Germany was not bound to support Austria-Hungary’s excessively aggeressive response to Serbia. Had someone remotely competent been in control in Germany there would have been no “blank check” to the Austrians. Instead a sensible German foreign minister would have told the Austrian’s “declare victory, and cool it.” Bismarck, to invoke the gold standard, would not have brought on a general European war over Serbia and the assassination of Archduke Franz Ferdinand. He’d have worked it out. The Serbs would have been suitably chastened and all would have gone on as before. Instead the Germans decided that now was the time to push things — but they were half-hearted and panicky about it. The Kaiser and his entourage were about the worst leadership of a major country in centuries. (Only Napoleon III’s incoherent conduct comes to mind as an equal.)
The Germans could have stopped it. They didn’t want to. They chose war.
Lex, that’s true, but it doesn’t vitiate my main point: that the war was caused, prolonged, and ultimately decided by stupidity (more properly called folly – I’m with Tuchman on this one). There was no Bismarck in the line-up for Germany, no Metternich in Austria, and no Talleyrand on the French side. As in chess, the winner was the side that made the second-to-last mistake.

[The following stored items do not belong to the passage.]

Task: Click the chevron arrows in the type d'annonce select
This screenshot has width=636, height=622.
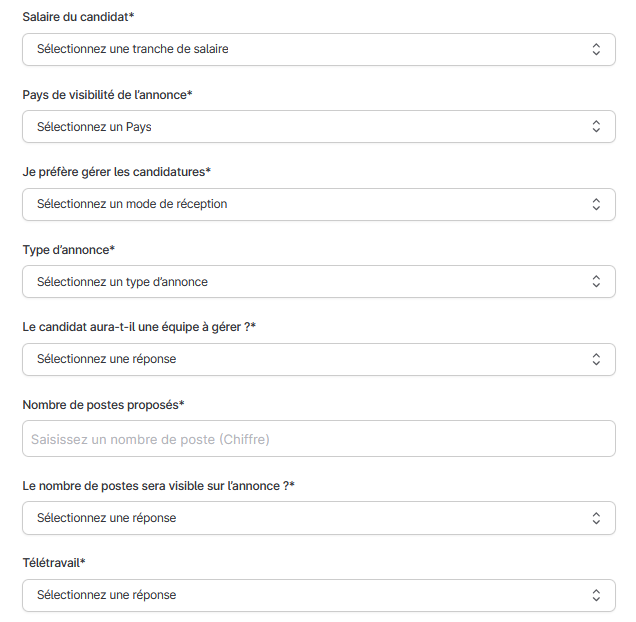Action: 596,281
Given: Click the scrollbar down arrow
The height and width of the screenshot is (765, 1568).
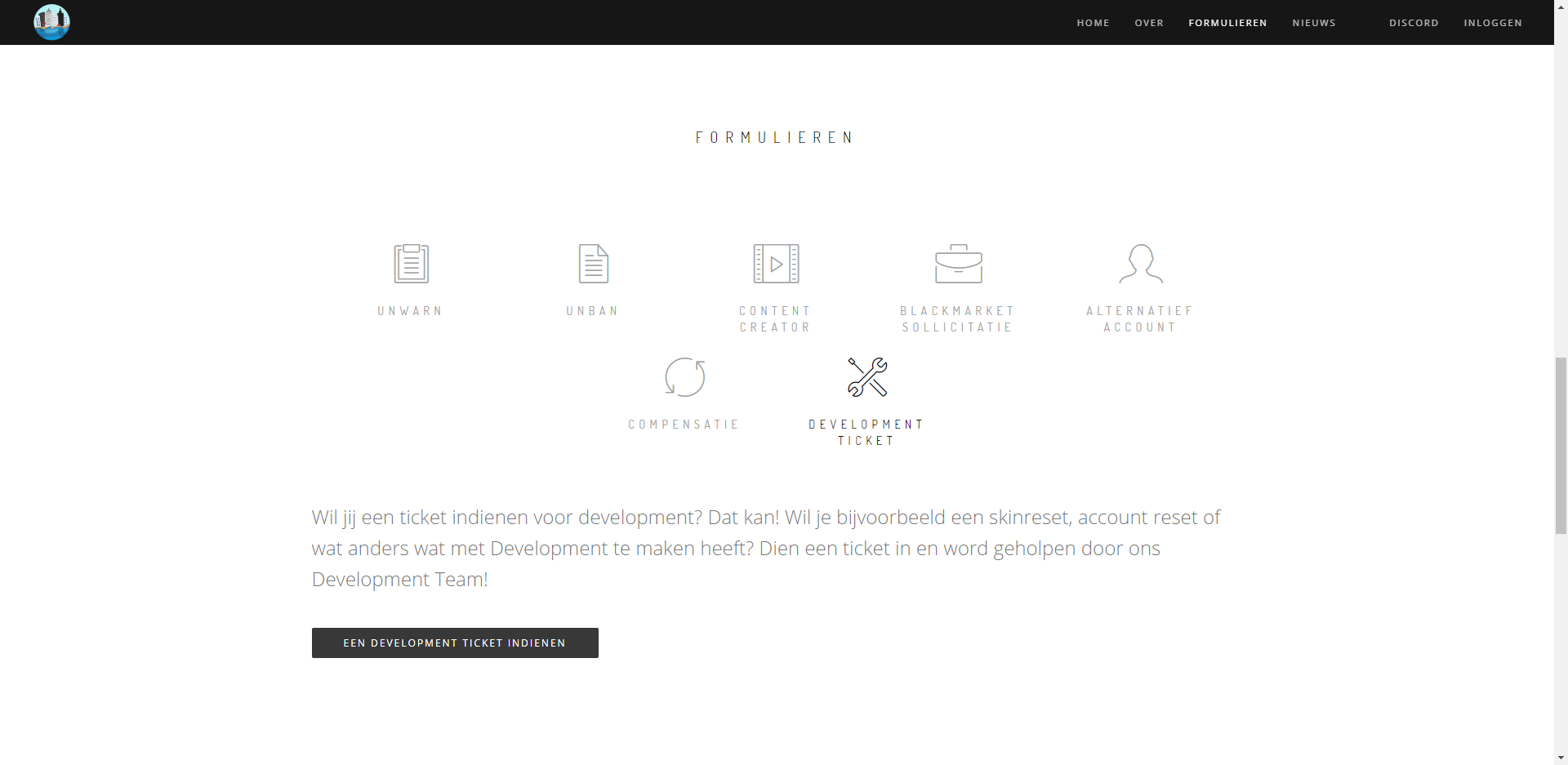Looking at the screenshot, I should point(1561,758).
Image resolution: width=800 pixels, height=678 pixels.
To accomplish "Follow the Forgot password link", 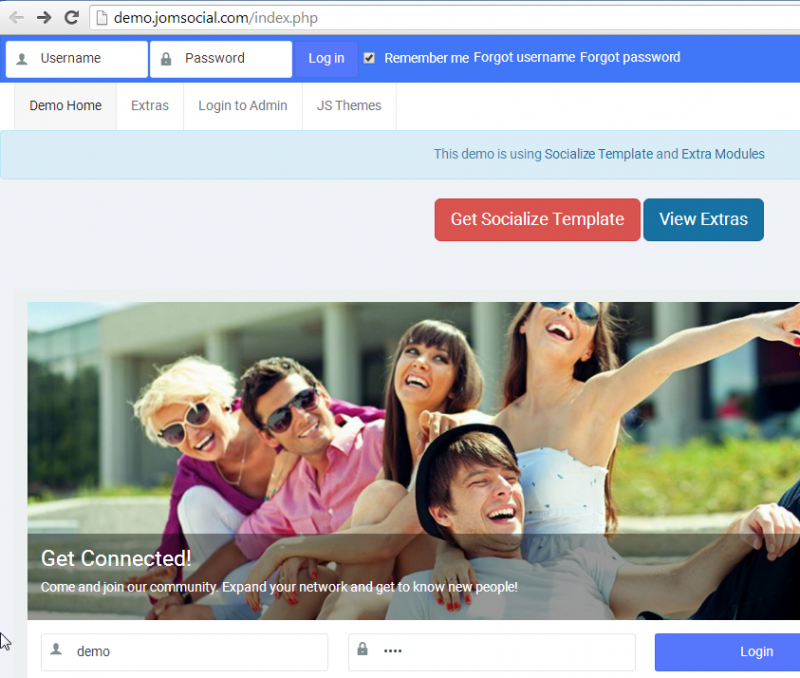I will 630,58.
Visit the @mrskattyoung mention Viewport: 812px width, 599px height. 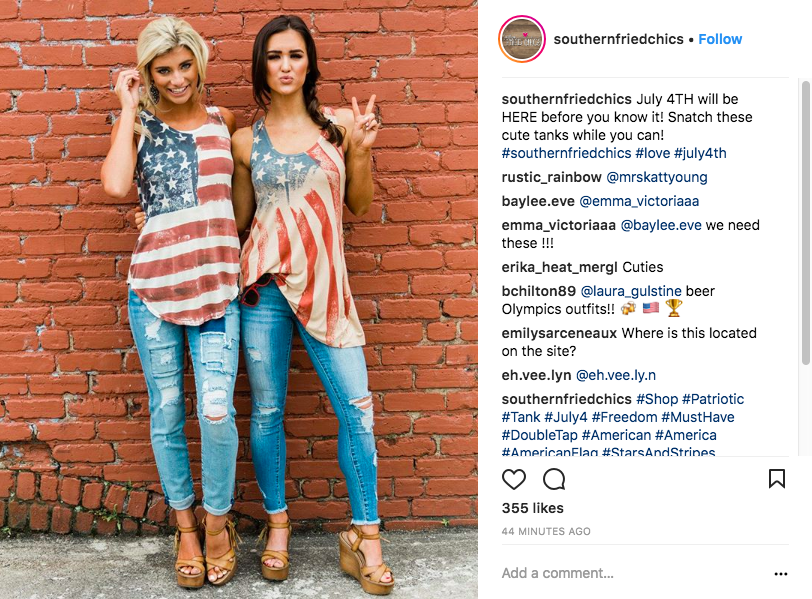pos(657,178)

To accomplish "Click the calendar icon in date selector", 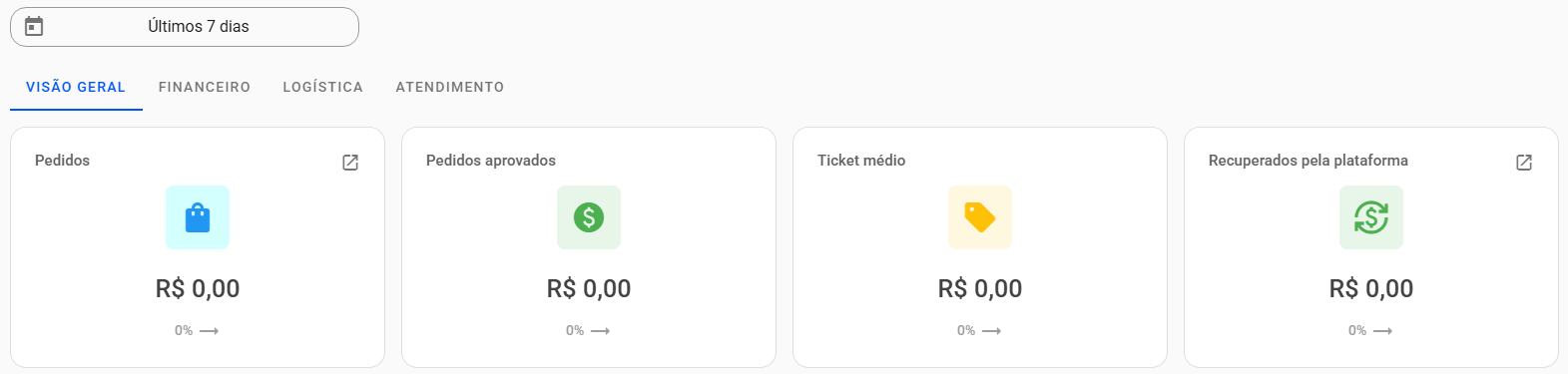I will click(x=34, y=27).
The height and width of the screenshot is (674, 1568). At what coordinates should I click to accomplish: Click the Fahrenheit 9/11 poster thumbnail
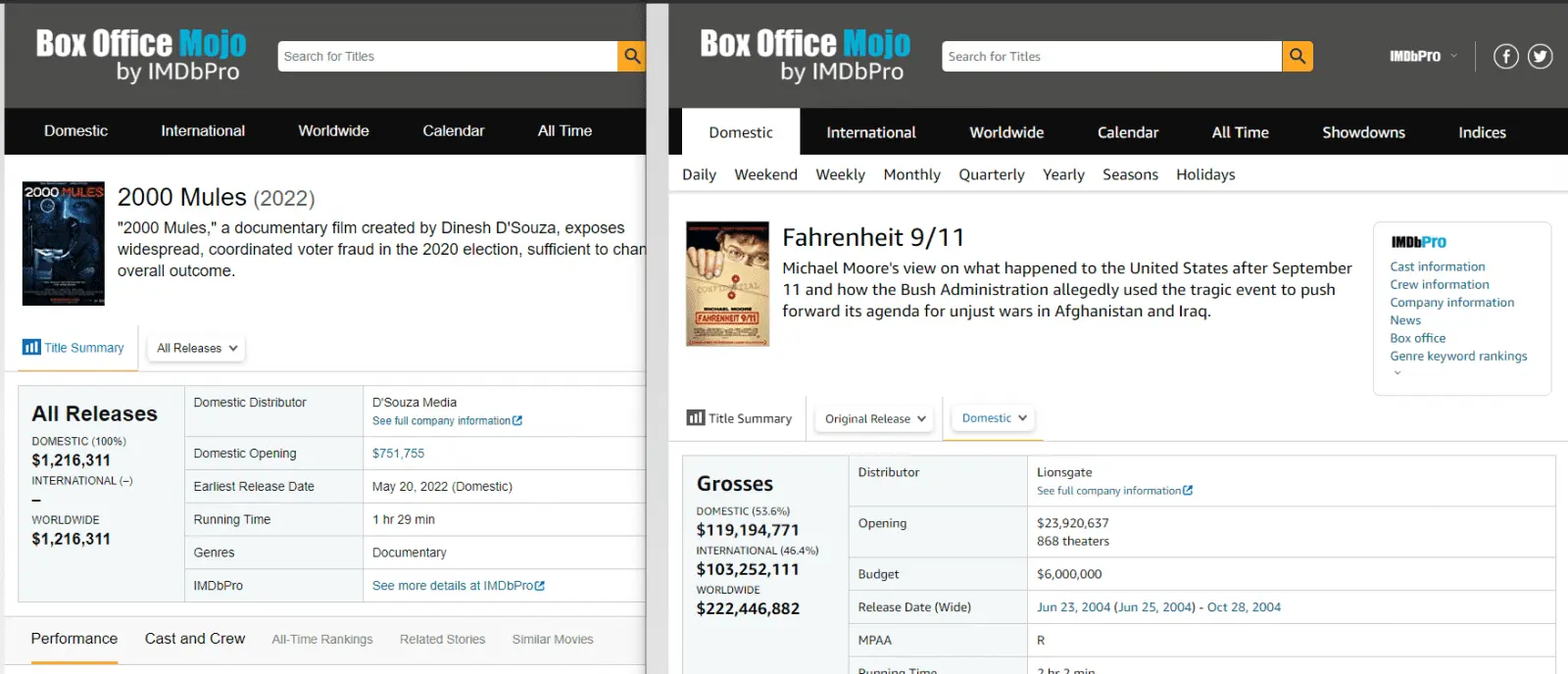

No one on either side realized that the Napoleonic wars were no longer the model. The reality was something far more hideous than could have been imagined outside a madhouse.
Mitch, I really don’t agree that the military leaders thought it would be like Napoleon’s day. I don’t see any evidence that anyone really thought like that. The books by Robert Citino, among others, demonstrate that the military leadership of all the countries studied the Boer War and the Russo-Japanese War and tried to figure out what they would need to do. They were acutely aware of the recent developments, and worried about them, and in all armies there were officers who made good predictions of what would happen. It was an overwhelming level of change that hit them, and they had to respond on the fly. It is noteworthy, for example, that on the Eastern front, mobility never entirely went away, and to some extent the old rules still worked. Only in the constricted zone of the Western Front was the mass of materiel and manpower so compacted that it became a sort of mutual siege. Take a look at the Bidwell and Graham book I cited. It shows how the British Army’s artillery arm prepared for war, then fought the war. It was just monumentally hard to foresee what would need to be done, then get trained, organized and equipped to do it. Meanwhile, the butcher’s bill was getting longer and longer.

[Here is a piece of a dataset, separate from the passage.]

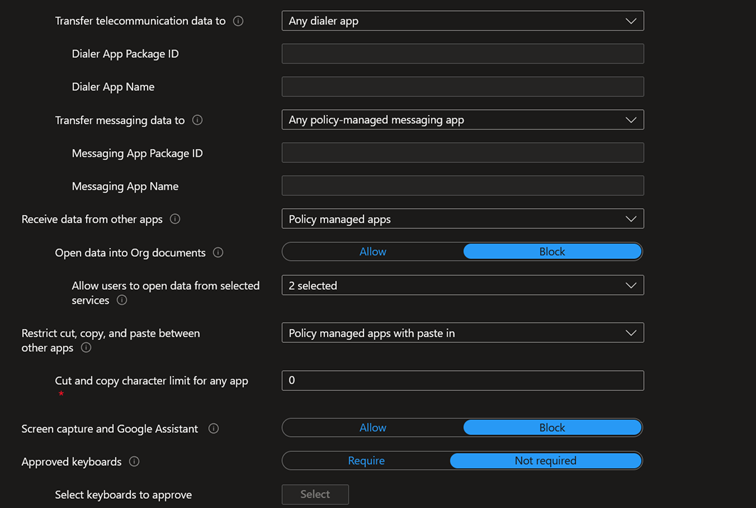Open Policy managed apps with paste in dropdown

tap(462, 333)
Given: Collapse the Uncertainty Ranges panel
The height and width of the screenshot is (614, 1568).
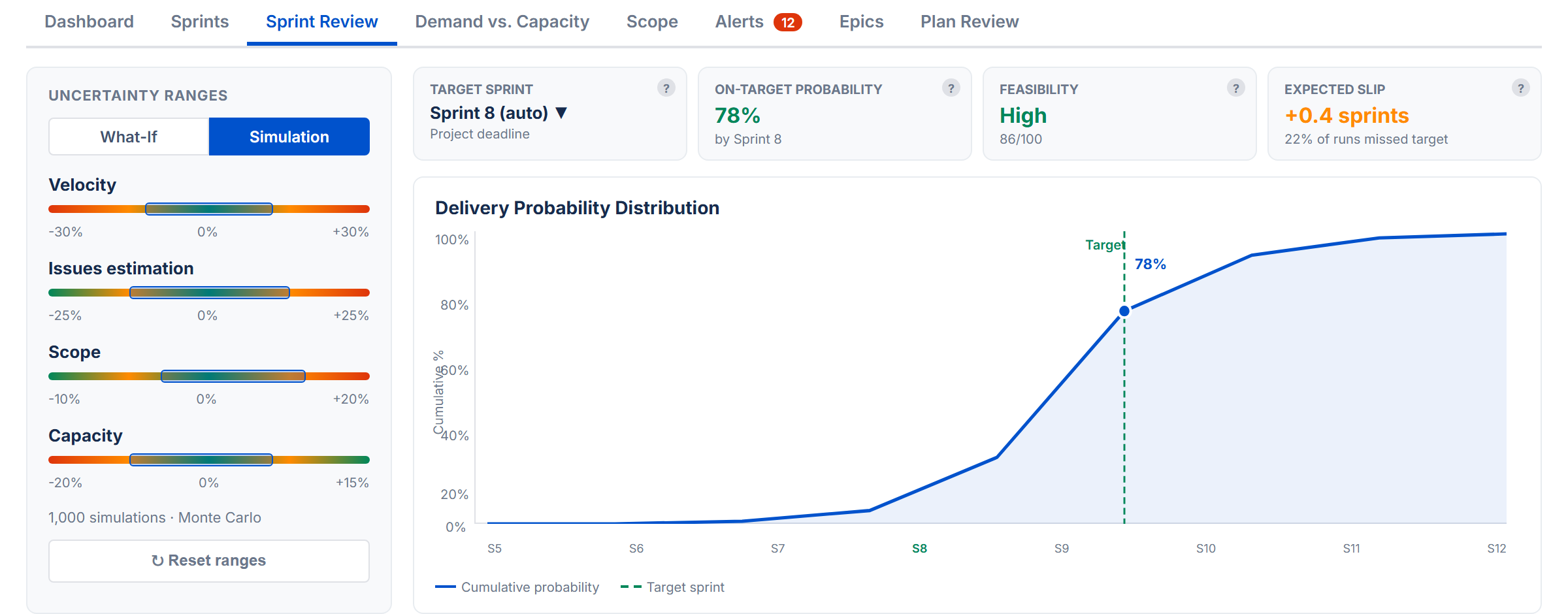Looking at the screenshot, I should [x=137, y=95].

I also think the war was less about stupidity than about fear. And the source of that fear was mostly of what Germany would do. The Germans had so much going for them, and they misplayed their hand so badly. The Germans, too, were motivated by fear. But it was fear of circumstances of their own making. But, certainly, the Kaiser and his entourage made bad decisions. But I don’t even like to call them stupid. Bad institutions generate bad information and bad analysis, even if the people in them are not necessarily stupid. IF they were stupid in fact, that was just the last additional bit of deficiency leading to the final bad outcome.
To say historical actors were “stupid” seems to me to be another way of saying “I could have done better.” I’m not at all sure that is true.
The best orienting military history of the Great War I’ve come across are the relevant slides of John Boyd’s Patterns of Conflict.
Both the British and the Germans figured out how to fight blitzkrieg in the trentches. Both of their General Staffs buried this information because of their mental inflexibility. Hence the bloodbath.
On another note, I don’t think Austro-Hungary’s response to the execution of their future Head of State was extreme. The US enforced a much stricter order on Afghanistan for less.
The greatest villian was probably Nicholas II, but the ghastly nature of his family’s extermination turned the entire thing into foreshadow.